Justice of the Massachusetts Supreme Judicial Court
- In office 1934–1956

= Stanley Elroy Qua =

American judge (1880–1965)

Stanley Elroy Qua (August 26, 1880 – November 8, 1965) was a justice of the Massachusetts Supreme Judicial Court from 1934 to 1956, serving as chief justice from 1947 to 1956 He was appointed by Governor Joseph B. Ely, and elevated to Chief Justice by Governor Robert F. Bradford.

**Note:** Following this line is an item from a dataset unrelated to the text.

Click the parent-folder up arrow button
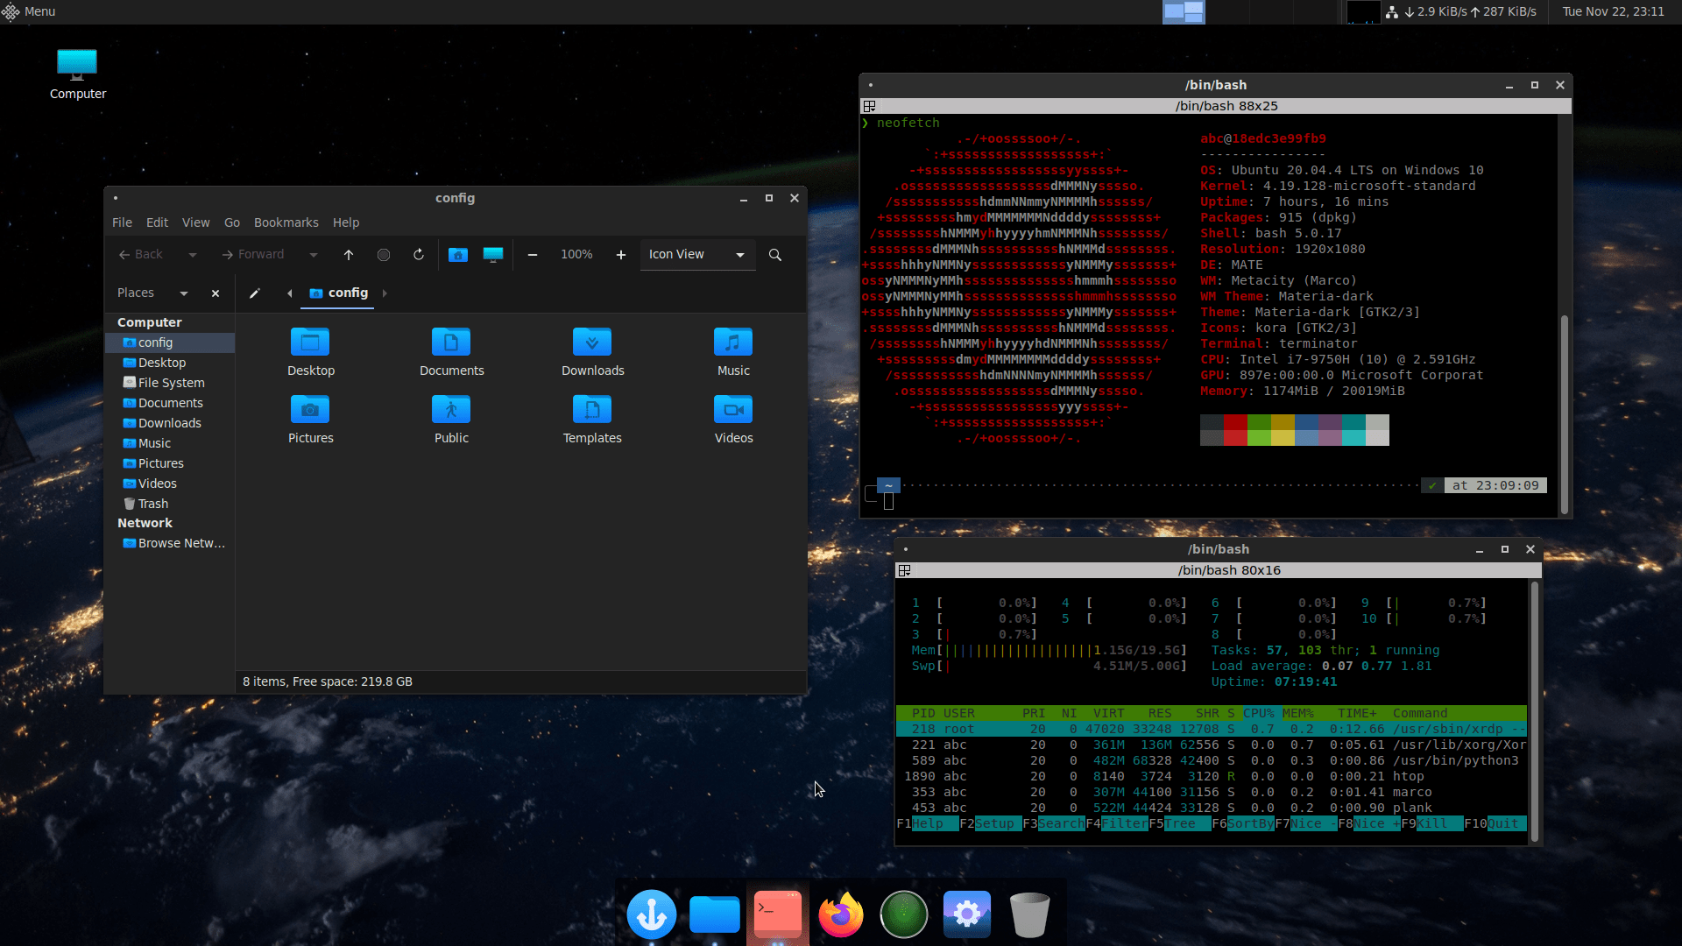Image resolution: width=1682 pixels, height=946 pixels. click(349, 255)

Born in Lowell, Massachusetts, Qua was the son of Francis W. Qua, a local lawyer who practiced in Lowell and served his community as City Solicitor for many years, and Alice Lelia Harder. Qua attended Lowell Public Schools, then graduated with honors from Dartmouth College in 1901, where he was accepted in Phi Beta Kappa society, and received a Bachelor of Laws from Harvard Law School in 1904. He began his legal career with his father's law firm, which is still in existence today as Qua, Hall, Harvey & Walsh in Chelmsford, MA, where he practiced for 17 years with his father and brother, and upon his death bequeathed his personal law library back to the firm. Qua served as an Alderman and a City Councillor in Lowell before eventually being selected for the Superior Court in 1921 and later elevated to the Supreme Court.